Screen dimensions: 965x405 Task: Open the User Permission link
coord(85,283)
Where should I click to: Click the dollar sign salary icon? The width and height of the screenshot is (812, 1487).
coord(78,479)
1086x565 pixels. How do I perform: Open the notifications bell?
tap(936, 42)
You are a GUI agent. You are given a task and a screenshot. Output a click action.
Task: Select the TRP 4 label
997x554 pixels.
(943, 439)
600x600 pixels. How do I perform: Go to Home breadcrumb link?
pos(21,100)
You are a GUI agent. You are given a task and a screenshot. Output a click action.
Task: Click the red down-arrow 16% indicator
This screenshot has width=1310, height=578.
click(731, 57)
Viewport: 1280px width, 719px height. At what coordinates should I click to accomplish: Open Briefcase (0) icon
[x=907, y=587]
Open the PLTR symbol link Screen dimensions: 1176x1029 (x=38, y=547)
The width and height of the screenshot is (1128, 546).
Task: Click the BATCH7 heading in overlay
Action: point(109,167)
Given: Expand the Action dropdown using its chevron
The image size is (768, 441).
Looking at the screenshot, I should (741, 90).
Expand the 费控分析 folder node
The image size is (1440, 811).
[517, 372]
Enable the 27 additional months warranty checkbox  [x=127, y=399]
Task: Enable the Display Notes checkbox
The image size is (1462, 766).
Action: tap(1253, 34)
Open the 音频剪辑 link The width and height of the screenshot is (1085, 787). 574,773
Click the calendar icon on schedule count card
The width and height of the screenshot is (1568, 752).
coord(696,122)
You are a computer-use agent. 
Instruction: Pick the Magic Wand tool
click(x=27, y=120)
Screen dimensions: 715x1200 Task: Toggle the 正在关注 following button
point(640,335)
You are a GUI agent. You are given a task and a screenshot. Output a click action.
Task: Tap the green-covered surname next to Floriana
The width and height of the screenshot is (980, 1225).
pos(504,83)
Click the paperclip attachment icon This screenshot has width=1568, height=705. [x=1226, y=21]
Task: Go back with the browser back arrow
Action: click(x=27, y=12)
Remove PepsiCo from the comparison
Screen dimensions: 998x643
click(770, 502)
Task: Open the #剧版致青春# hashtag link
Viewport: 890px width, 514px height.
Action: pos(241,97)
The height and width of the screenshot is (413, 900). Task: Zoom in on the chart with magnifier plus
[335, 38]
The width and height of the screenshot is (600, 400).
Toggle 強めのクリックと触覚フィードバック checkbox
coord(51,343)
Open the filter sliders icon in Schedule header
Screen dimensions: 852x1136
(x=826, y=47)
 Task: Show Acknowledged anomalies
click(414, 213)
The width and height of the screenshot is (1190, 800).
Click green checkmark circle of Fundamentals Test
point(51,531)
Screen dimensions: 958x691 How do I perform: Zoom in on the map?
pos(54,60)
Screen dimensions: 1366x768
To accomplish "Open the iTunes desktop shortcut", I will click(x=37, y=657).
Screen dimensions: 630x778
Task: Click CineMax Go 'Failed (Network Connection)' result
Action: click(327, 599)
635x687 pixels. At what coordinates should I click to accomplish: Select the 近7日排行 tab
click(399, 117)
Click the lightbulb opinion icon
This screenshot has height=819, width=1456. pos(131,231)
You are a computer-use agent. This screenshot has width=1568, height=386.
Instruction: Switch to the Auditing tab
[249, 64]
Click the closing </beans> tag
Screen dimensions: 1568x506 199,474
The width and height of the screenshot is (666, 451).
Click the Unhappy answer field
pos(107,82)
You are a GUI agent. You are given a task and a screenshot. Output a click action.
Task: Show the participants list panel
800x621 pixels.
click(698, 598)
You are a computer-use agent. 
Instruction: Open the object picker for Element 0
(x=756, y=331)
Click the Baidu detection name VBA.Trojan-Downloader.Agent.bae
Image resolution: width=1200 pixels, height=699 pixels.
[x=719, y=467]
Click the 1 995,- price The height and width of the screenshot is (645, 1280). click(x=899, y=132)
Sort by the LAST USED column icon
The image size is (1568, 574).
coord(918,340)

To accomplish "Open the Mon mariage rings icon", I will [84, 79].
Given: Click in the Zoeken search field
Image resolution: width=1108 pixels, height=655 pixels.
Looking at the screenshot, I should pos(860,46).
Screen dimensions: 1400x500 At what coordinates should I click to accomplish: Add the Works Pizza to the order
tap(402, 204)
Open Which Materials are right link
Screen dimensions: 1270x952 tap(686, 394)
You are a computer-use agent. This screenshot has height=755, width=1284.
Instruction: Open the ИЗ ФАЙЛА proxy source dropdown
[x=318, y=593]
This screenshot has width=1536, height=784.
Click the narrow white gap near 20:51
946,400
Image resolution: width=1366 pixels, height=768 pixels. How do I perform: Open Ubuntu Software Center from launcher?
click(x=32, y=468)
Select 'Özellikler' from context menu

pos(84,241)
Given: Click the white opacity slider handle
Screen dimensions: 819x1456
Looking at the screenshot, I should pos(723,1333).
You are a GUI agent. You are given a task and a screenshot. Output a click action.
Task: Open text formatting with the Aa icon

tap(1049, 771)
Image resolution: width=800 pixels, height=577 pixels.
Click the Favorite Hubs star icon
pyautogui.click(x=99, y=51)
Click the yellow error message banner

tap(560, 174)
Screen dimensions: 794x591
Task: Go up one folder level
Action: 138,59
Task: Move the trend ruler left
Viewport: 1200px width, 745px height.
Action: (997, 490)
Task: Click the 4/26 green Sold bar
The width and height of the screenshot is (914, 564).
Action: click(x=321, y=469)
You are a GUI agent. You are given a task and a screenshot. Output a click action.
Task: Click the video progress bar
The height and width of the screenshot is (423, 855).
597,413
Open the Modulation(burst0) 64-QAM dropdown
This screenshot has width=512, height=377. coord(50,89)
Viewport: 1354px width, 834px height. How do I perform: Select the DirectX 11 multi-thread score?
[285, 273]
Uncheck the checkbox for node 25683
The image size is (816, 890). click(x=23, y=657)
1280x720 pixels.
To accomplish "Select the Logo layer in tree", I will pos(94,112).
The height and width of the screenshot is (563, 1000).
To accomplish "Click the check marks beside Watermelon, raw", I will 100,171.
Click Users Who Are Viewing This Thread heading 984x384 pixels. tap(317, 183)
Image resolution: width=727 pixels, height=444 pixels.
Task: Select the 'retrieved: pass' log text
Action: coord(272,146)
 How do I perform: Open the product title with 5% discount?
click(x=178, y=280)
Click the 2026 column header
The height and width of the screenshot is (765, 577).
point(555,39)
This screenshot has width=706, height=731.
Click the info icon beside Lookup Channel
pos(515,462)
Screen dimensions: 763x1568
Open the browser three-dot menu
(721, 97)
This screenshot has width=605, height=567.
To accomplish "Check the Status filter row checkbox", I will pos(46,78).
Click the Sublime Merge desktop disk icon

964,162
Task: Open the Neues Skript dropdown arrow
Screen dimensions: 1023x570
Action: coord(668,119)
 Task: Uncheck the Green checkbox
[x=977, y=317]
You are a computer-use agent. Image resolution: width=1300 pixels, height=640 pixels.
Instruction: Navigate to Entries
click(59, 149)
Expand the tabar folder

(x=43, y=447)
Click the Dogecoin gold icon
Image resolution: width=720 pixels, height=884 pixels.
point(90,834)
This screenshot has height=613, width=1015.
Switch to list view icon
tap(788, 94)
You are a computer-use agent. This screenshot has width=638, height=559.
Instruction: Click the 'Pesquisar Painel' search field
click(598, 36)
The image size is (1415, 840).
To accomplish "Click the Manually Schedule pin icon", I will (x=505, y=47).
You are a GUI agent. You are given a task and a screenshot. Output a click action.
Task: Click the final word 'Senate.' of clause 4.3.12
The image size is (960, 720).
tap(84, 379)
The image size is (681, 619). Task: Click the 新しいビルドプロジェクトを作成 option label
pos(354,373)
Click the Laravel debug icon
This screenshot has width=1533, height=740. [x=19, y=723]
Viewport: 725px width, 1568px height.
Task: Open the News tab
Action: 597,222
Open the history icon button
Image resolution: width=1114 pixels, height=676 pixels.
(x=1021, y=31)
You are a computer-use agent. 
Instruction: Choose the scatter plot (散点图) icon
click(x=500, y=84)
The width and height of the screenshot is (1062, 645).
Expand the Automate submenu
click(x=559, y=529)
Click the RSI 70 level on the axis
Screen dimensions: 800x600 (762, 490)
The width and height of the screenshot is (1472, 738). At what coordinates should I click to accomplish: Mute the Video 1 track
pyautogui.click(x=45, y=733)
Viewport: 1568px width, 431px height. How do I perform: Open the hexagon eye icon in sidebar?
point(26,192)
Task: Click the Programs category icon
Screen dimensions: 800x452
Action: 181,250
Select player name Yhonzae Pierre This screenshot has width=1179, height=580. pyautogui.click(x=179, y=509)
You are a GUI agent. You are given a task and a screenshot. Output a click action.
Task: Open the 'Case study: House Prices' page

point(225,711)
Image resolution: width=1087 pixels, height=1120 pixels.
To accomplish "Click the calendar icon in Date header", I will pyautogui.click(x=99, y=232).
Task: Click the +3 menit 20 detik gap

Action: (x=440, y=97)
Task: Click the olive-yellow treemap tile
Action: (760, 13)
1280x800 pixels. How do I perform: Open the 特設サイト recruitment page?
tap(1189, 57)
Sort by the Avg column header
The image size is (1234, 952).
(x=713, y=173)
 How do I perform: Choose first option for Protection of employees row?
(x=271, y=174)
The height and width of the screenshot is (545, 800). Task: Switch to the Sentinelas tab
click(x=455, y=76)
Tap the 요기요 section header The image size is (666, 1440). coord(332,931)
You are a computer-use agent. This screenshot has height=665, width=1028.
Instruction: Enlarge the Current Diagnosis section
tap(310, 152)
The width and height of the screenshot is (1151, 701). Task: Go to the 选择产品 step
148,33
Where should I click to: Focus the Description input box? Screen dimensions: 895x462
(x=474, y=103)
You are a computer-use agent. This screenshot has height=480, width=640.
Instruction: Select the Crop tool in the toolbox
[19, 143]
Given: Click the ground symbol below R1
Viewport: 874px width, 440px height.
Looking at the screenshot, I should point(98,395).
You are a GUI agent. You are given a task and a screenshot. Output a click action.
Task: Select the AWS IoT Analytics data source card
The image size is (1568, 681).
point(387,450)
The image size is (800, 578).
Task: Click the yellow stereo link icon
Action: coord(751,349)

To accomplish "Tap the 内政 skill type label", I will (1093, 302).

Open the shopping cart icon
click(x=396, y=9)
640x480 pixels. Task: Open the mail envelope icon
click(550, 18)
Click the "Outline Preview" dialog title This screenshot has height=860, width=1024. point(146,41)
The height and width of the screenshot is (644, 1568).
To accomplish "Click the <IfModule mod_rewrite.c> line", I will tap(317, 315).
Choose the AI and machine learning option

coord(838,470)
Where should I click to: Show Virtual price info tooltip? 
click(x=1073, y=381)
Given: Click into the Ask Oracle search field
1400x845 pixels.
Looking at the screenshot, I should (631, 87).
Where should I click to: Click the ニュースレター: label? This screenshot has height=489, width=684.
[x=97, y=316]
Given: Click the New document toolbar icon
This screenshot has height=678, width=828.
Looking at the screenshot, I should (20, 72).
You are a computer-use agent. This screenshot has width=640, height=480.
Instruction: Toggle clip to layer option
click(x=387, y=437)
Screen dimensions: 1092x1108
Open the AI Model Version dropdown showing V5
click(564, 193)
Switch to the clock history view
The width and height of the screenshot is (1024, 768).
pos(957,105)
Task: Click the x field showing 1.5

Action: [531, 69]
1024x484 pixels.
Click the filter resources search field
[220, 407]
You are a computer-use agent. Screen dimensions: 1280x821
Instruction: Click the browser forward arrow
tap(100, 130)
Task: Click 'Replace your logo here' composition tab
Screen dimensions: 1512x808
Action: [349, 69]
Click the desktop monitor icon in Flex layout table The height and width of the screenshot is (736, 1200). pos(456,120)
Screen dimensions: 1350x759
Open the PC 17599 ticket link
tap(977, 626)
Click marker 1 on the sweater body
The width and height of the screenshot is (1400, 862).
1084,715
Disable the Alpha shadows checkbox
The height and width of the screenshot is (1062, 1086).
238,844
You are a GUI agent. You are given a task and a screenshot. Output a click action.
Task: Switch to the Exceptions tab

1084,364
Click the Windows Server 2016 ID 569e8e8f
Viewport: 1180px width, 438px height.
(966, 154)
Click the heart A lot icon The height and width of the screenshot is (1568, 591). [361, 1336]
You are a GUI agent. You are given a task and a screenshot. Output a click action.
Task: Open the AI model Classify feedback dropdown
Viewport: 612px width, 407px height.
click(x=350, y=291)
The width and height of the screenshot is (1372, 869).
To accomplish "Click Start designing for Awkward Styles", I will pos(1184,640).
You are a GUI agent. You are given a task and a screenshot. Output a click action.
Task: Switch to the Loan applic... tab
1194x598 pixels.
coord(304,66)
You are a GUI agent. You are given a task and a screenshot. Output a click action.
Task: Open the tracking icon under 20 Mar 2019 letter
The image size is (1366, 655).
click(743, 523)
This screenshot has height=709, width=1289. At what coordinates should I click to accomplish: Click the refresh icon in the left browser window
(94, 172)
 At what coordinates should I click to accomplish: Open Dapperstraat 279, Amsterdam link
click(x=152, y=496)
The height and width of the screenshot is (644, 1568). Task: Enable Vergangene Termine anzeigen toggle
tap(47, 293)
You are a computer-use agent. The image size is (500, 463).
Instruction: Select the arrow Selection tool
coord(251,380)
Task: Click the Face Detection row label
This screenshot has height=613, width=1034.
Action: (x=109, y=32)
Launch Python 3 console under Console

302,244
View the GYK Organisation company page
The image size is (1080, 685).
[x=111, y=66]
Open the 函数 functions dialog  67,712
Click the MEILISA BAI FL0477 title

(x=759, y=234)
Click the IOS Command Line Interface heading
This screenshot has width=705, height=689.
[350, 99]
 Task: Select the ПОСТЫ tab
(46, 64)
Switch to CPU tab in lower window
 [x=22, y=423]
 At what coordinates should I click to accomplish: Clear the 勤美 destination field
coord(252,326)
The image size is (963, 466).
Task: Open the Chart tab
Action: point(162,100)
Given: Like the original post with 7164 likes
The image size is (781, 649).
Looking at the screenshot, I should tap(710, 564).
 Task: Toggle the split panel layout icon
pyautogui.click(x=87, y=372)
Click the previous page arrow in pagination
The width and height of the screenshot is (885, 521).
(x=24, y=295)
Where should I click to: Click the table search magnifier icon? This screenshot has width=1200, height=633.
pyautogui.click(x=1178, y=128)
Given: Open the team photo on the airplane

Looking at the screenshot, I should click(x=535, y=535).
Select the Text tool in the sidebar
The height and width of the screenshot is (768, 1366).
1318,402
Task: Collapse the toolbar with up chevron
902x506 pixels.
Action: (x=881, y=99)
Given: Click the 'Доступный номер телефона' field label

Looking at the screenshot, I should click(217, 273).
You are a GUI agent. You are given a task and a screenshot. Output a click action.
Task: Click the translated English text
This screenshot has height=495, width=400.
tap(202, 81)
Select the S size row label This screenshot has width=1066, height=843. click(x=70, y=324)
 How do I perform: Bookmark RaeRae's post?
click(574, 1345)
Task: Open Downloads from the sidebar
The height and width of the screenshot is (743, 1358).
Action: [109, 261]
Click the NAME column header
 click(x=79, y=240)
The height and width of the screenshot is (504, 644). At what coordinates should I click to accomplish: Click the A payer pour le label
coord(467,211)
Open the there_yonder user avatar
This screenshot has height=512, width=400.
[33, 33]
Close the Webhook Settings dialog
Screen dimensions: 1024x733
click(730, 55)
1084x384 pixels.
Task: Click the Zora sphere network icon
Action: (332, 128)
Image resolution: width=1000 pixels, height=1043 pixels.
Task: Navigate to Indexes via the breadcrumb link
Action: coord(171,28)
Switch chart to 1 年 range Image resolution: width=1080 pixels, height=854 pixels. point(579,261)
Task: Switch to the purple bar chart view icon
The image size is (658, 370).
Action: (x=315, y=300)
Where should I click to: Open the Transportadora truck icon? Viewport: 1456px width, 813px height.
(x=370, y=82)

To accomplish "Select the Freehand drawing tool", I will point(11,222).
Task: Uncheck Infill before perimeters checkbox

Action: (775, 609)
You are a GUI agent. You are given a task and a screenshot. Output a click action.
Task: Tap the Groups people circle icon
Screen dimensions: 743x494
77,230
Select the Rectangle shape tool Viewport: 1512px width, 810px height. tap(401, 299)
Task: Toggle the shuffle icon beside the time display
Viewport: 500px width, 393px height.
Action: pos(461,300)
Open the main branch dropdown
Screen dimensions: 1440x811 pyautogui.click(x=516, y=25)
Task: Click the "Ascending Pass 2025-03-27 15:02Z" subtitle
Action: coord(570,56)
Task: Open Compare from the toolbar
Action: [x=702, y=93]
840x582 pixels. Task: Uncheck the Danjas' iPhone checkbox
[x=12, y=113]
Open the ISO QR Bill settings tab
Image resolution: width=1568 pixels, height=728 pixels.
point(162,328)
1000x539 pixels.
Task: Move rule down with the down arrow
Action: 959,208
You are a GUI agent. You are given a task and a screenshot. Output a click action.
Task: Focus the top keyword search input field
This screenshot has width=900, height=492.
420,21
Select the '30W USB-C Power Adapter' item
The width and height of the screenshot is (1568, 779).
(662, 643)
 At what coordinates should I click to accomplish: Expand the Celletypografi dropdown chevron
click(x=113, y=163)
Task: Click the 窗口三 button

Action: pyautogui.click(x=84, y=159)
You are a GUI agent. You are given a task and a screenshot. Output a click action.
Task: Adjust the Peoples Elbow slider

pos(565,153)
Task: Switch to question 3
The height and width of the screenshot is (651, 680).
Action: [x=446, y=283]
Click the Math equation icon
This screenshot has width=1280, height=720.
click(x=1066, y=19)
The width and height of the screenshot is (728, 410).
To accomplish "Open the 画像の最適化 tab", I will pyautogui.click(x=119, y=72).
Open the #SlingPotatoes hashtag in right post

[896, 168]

====================

--- The problem ---
Which lines in the material above include the string "computer"? Pull them out.

--- Solution for this task ---
You are a computer-use agent. 
You are a computer-use agent. This screenshot has width=1568, height=386.
You are a computer-use agent. 
You are a computer-use agent. This screenshot has height=755, width=1284.
You are a computer-use agent. Image resolution: width=1300 pixels, height=640 pixels.
You are a computer-use agent. This screenshot has width=638, height=559.
You are a computer-use agent. 
You are a computer-use agent. This screenshot has height=665, width=1028.
You are a computer-use agent. This screenshot has height=480, width=640.
You are a computer-use agent. This screenshot has width=640, height=480.
You are a computer-use agent. Screen dimensions: 1280x821
You are a computer-use agent. The image size is (500, 463).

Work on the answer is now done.